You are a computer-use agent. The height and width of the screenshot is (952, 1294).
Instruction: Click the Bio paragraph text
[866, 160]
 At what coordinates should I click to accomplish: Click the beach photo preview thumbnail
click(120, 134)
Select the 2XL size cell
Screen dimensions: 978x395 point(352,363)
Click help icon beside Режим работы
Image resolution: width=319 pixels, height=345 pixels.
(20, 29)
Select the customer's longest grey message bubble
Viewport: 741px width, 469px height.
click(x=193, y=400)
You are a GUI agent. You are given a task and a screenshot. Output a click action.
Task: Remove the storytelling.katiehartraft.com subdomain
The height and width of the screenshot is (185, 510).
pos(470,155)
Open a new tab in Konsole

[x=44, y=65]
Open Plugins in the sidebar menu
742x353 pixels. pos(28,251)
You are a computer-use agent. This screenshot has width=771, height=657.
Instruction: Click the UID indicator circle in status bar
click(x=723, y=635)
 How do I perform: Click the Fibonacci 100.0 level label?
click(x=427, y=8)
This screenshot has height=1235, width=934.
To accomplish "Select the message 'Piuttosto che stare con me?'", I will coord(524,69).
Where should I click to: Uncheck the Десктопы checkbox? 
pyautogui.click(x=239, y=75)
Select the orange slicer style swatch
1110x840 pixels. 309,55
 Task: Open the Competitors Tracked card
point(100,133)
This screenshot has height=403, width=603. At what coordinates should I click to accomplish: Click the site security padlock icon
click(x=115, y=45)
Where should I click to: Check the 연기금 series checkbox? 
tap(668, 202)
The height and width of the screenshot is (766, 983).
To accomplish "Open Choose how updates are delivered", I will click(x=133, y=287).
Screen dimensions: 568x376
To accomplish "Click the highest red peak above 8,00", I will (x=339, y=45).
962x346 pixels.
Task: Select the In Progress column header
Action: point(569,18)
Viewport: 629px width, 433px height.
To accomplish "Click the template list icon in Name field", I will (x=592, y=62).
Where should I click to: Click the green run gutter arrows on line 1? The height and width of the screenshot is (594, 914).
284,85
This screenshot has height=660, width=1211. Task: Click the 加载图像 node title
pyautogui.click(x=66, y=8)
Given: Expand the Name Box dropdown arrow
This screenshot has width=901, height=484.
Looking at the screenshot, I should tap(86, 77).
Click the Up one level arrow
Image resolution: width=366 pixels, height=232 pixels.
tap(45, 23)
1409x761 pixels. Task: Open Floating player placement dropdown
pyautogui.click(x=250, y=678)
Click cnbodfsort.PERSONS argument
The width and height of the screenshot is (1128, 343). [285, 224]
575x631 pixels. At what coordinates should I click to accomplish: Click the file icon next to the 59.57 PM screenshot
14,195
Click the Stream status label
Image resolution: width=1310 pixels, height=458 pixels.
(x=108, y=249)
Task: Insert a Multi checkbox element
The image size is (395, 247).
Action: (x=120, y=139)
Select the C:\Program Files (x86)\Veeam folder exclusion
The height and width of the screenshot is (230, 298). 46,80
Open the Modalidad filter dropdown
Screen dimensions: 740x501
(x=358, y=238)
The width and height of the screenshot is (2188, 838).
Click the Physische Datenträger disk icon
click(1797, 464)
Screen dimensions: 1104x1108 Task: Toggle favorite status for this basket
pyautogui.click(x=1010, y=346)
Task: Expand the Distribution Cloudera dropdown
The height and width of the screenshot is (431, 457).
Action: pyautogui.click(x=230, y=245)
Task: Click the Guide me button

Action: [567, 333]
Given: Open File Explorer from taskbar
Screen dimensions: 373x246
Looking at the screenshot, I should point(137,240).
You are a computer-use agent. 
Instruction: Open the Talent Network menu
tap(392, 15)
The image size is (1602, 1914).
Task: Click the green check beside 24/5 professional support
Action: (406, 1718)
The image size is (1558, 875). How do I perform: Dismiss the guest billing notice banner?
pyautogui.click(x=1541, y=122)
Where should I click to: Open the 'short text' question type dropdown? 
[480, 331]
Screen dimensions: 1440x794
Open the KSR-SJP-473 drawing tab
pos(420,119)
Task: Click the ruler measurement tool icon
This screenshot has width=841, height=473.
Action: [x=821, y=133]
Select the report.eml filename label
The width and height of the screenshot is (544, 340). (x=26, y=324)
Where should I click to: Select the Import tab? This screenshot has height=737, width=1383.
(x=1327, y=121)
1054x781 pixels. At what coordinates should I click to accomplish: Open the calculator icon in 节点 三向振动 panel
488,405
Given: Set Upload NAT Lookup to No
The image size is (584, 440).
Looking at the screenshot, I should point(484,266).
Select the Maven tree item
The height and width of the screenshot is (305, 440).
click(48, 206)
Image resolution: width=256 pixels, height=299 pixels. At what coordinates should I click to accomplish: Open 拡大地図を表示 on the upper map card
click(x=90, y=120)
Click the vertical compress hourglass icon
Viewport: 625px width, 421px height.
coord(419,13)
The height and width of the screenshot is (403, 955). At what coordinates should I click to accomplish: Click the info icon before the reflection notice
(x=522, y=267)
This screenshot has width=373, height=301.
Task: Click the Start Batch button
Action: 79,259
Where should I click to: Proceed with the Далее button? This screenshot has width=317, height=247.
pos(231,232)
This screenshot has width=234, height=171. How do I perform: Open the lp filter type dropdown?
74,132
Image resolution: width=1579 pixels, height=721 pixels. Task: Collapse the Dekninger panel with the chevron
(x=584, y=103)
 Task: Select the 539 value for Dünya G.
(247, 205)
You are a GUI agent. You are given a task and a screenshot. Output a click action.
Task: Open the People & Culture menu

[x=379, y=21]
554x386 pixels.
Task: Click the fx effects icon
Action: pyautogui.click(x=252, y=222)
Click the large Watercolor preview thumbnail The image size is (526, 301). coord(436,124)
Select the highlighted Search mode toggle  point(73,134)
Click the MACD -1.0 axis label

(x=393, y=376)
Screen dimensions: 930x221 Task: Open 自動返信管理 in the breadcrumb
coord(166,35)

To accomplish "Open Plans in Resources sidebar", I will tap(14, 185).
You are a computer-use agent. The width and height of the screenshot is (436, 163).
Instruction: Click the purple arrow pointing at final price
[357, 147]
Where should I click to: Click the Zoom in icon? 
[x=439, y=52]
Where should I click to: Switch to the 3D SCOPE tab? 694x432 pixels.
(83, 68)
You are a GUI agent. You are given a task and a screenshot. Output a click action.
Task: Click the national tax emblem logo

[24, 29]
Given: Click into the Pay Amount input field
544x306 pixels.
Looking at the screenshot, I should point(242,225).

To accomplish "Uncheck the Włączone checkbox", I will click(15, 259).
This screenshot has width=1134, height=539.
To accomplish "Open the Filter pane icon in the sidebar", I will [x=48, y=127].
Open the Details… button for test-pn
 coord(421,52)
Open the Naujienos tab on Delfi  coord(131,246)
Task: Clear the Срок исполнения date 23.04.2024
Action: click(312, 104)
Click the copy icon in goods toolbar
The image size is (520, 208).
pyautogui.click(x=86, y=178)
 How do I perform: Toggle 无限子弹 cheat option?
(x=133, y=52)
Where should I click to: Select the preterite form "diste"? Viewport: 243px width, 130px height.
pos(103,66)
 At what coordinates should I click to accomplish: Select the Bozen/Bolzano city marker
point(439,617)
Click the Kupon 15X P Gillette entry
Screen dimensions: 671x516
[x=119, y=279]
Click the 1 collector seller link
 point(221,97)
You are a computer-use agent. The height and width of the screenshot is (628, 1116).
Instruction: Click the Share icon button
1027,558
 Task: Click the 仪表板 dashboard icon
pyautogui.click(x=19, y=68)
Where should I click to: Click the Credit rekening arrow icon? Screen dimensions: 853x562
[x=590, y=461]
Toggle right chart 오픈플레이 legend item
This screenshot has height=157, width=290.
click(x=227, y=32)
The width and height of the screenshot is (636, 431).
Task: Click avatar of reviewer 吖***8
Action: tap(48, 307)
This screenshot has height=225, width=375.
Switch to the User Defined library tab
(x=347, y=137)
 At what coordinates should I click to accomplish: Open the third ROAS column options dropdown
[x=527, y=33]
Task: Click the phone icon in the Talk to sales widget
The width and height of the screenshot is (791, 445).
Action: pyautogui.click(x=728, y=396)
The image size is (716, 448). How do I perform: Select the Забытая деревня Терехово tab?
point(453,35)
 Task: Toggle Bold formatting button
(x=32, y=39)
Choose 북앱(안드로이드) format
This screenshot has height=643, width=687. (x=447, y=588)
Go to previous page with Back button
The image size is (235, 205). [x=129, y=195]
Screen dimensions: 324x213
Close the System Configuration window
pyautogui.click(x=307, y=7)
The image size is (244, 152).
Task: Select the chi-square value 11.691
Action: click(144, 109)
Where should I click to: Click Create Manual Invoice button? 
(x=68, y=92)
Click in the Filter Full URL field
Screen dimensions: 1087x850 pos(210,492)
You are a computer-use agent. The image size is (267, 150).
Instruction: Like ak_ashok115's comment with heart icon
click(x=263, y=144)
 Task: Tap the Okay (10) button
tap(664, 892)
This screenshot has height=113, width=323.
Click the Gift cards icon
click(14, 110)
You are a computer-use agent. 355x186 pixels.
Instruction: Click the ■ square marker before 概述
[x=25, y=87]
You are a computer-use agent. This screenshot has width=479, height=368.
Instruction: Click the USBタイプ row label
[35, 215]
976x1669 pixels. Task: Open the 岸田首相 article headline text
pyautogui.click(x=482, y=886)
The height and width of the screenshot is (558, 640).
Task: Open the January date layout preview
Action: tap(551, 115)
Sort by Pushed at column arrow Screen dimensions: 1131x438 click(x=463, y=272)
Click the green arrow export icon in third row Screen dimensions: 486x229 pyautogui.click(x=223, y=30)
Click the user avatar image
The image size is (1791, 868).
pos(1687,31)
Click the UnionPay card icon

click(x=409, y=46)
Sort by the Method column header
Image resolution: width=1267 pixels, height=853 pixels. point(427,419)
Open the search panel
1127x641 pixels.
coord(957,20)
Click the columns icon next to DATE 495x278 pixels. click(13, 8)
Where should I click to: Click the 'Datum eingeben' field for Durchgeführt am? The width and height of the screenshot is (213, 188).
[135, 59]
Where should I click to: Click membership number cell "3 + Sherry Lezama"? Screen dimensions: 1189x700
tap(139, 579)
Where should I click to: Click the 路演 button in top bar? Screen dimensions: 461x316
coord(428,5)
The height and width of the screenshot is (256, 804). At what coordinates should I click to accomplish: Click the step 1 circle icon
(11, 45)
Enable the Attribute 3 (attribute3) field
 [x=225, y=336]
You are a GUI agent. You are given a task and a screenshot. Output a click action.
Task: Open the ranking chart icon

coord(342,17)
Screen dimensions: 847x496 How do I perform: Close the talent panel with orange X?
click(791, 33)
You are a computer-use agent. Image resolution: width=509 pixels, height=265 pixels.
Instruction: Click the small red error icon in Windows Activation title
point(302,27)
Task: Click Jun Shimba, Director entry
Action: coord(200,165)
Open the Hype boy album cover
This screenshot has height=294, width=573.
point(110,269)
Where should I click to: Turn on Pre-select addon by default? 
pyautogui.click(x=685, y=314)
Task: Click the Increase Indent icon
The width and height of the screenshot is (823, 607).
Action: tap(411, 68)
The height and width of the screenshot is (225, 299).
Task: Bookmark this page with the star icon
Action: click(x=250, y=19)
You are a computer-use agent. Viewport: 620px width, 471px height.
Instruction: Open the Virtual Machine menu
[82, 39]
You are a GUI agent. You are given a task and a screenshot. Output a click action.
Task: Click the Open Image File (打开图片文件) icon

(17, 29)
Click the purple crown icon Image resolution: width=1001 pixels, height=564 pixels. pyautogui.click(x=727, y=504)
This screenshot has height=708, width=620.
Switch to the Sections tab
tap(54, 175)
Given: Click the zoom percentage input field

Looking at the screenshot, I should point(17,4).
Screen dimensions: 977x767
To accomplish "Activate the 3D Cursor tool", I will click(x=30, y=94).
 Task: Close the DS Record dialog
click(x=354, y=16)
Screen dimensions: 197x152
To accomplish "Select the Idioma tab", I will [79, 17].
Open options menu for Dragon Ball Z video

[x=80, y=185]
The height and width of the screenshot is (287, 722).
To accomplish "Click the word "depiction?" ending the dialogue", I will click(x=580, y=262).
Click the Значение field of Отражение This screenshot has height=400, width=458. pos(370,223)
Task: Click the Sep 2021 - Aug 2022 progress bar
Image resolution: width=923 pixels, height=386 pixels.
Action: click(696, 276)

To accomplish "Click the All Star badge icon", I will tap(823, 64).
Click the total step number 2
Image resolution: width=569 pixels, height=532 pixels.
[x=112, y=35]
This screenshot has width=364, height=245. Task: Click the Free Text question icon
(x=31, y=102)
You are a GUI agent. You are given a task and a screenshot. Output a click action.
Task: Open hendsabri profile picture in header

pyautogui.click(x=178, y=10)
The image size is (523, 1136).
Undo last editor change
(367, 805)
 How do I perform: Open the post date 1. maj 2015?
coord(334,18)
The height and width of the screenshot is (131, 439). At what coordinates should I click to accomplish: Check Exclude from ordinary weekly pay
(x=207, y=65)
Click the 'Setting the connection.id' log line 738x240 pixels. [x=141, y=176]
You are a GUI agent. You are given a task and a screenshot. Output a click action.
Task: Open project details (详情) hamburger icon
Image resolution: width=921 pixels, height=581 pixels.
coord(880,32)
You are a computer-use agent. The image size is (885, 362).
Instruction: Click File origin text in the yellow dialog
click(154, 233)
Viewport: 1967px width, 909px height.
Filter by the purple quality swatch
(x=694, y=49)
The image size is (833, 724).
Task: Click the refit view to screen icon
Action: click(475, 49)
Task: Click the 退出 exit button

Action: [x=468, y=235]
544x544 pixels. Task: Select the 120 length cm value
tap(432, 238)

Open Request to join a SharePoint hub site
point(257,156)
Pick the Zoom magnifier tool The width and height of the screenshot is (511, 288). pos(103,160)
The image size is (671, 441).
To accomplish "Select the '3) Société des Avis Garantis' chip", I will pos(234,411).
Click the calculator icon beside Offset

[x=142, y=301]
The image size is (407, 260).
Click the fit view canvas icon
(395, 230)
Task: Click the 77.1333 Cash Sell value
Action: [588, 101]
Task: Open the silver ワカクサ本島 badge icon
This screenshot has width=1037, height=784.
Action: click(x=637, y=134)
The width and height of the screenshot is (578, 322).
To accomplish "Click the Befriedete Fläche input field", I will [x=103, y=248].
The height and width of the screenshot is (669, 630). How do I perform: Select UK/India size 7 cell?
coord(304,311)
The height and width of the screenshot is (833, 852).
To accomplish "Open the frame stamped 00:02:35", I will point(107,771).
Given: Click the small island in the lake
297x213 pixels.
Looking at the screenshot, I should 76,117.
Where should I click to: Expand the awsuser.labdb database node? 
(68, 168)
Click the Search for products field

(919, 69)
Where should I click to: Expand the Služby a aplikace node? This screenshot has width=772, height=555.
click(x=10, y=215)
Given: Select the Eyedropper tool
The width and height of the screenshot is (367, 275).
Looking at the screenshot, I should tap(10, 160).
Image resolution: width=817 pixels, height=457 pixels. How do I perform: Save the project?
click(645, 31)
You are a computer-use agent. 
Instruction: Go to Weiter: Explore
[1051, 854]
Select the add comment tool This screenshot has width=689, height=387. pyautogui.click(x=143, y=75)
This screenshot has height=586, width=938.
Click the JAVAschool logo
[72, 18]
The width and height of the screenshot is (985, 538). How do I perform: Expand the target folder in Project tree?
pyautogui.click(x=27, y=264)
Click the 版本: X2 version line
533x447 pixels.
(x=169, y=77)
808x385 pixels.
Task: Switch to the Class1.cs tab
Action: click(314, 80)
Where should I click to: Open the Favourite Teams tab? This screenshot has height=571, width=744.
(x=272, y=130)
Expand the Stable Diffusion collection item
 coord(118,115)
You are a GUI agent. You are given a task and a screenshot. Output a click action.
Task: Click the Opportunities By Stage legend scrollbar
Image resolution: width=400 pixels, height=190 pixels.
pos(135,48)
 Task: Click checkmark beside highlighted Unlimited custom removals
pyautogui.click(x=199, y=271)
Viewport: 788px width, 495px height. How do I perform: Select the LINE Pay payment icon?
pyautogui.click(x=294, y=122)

------------------------------------------------

DIRECTIONS FOR THIS TASK: The reply should hold only the lines from the first line of the listing above through the line with "Viewport: 629px width, 433px height.", each copied exactly.

ANSWER TO THE PROBLEM:
You are a computer-use agent. The height and width of the screenshot is (952, 1294).
Instruction: Click the Bio paragraph text
[866, 160]
 At what coordinates should I click to accomplish: Click the beach photo preview thumbnail
click(120, 134)
Select the 2XL size cell
Screen dimensions: 978x395 point(352,363)
Click help icon beside Режим работы
Image resolution: width=319 pixels, height=345 pixels.
(20, 29)
Select the customer's longest grey message bubble
Viewport: 741px width, 469px height.
click(x=193, y=400)
You are a GUI agent. You are given a task and a screenshot. Output a click action.
Task: Remove the storytelling.katiehartraft.com subdomain
The height and width of the screenshot is (185, 510).
pos(470,155)
Open a new tab in Konsole

[x=44, y=65]
Open Plugins in the sidebar menu
742x353 pixels. pos(28,251)
You are a computer-use agent. This screenshot has width=771, height=657.
Instruction: Click the UID indicator circle in status bar
click(x=723, y=635)
 How do I perform: Click the Fibonacci 100.0 level label?
click(x=427, y=8)
This screenshot has height=1235, width=934.
To accomplish "Select the message 'Piuttosto che stare con me?'", I will coord(524,69).
Where should I click to: Uncheck the Десктопы checkbox? 
pyautogui.click(x=239, y=75)
Select the orange slicer style swatch
1110x840 pixels. 309,55
 Task: Open the Competitors Tracked card
point(100,133)
This screenshot has height=403, width=603. At what coordinates should I click to accomplish: Click the site security padlock icon
click(x=115, y=45)
Where should I click to: Check the 연기금 series checkbox? 
tap(668, 202)
The height and width of the screenshot is (766, 983).
To accomplish "Open Choose how updates are delivered", I will click(x=133, y=287).
Screen dimensions: 568x376
To accomplish "Click the highest red peak above 8,00", I will (x=339, y=45).
962x346 pixels.
Task: Select the In Progress column header
Action: point(569,18)
Viewport: 629px width, 433px height.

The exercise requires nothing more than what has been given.